Pauline Viardot im Alter/Foto Nadar/OBA

Pauline Viardot im Alter/Foto Nadar/OBA

Martina Comparato serviert vor allem die Mazurken, nach denen sich jede Rossini-Virtuosin verzehren müsste, etwas zu brav und anständig, zu schulmäßig und artig. Sie singt leicht und tändelnd, sie gurrt und schnurrt, verfügt über Geschmack und Stil, gelegentlich klingt die Stimme in der Tiefe trocken und müde, in der Höhe beherzt.
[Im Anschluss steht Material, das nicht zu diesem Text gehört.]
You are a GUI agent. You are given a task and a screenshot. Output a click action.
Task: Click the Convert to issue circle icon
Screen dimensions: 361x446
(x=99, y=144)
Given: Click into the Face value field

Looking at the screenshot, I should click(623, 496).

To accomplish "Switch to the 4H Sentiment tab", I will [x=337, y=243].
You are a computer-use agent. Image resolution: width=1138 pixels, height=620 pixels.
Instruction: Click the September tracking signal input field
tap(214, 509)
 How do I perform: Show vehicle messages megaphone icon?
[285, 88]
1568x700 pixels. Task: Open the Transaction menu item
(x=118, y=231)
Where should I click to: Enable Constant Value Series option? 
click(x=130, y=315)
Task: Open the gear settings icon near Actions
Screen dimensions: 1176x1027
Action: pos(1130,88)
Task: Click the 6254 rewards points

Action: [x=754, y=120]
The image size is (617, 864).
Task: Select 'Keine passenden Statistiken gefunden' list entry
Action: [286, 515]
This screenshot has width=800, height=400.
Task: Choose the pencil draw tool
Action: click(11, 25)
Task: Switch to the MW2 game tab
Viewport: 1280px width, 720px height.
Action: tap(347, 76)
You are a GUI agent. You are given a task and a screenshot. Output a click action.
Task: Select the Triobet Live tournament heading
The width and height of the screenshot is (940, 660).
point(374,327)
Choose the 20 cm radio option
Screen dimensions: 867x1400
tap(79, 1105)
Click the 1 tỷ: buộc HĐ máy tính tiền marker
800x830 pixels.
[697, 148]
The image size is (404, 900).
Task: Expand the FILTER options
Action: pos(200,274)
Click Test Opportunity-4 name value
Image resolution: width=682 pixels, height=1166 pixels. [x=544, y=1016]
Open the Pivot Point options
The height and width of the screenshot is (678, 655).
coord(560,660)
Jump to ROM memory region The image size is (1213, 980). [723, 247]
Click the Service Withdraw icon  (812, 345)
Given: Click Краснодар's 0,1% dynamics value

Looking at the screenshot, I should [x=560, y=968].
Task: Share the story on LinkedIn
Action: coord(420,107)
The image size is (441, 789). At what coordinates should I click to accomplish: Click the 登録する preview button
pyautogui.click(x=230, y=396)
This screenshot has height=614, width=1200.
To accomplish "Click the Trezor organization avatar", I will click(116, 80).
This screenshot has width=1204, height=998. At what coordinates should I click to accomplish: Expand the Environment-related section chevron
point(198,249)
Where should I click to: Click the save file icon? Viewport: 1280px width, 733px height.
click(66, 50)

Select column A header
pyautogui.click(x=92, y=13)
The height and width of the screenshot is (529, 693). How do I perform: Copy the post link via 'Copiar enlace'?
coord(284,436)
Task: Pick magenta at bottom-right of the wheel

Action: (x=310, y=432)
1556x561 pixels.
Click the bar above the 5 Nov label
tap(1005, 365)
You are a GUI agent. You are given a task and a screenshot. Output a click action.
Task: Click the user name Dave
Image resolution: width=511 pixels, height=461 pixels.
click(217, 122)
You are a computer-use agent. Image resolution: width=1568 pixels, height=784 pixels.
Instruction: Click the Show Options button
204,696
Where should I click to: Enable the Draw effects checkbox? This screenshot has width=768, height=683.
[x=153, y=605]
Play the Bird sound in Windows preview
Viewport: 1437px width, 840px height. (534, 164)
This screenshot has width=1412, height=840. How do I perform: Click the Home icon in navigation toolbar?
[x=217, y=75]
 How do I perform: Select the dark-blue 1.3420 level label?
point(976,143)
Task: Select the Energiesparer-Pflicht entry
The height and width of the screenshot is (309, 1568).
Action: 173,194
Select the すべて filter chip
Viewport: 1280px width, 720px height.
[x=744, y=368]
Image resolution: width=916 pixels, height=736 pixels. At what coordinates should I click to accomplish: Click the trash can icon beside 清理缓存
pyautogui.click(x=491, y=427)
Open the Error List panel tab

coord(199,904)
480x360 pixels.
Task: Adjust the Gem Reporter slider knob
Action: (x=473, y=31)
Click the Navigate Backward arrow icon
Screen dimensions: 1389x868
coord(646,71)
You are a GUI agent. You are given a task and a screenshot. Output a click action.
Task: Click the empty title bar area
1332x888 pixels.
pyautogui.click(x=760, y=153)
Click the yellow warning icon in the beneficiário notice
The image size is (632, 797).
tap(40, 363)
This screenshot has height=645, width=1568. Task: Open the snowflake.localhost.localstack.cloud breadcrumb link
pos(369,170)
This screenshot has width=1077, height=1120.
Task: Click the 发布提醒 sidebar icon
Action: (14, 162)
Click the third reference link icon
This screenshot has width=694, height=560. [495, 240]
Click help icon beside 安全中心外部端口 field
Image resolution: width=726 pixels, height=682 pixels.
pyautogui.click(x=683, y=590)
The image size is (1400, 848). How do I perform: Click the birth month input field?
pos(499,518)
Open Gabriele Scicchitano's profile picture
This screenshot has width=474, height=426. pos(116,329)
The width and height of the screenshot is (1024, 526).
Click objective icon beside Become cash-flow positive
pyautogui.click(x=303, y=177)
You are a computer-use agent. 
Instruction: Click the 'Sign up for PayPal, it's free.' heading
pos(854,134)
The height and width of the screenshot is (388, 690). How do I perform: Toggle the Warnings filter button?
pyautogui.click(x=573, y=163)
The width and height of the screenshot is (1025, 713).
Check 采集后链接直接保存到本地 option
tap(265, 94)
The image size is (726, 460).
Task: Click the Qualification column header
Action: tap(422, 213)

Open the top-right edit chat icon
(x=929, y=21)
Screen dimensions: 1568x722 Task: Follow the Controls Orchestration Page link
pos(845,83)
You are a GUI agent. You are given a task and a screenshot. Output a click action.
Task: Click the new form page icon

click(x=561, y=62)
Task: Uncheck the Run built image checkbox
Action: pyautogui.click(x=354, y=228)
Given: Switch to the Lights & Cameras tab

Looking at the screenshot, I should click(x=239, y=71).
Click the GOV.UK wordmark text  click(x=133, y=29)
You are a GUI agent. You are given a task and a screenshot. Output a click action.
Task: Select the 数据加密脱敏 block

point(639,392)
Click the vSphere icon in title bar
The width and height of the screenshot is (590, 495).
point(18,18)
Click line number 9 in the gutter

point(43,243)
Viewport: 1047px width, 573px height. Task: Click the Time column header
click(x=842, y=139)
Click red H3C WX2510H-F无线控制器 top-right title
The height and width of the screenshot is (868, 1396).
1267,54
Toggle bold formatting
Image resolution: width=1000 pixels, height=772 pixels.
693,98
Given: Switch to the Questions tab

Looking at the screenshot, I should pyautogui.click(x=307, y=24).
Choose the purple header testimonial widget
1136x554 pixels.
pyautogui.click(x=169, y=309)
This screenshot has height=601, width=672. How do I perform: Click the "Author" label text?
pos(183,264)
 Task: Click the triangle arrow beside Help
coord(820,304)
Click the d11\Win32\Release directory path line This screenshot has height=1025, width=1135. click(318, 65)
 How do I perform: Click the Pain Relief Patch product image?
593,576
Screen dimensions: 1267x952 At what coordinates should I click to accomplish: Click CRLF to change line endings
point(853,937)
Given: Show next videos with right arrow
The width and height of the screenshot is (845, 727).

Die Melancholie mancher originaler Viardot-Kompositionen aus dem Album de Chant pour 1850 scheint ihr besser zu liegen. Man ahnt aber geradezu, was eine DiDonato daraus machen könnte. Den Klavierpart meistert Elisa Triulzi sehr präsent, in zwei Duetten steht Comparato die Sopranistin Serena Rubini zur Seite(Brillant Classics 94615).

voix du cielKeine Repertoirelücke schließt die wundersame CD La voix du ciel, auf der die Sopranistin Fabienne Conrad und die Mezzosopranistin Marie Kalinine, begleitet von den Solistes Français, Häppchen von Vivaldi, Bach, Händel, Pergolesi singen (Édition Loreleyi  LY055).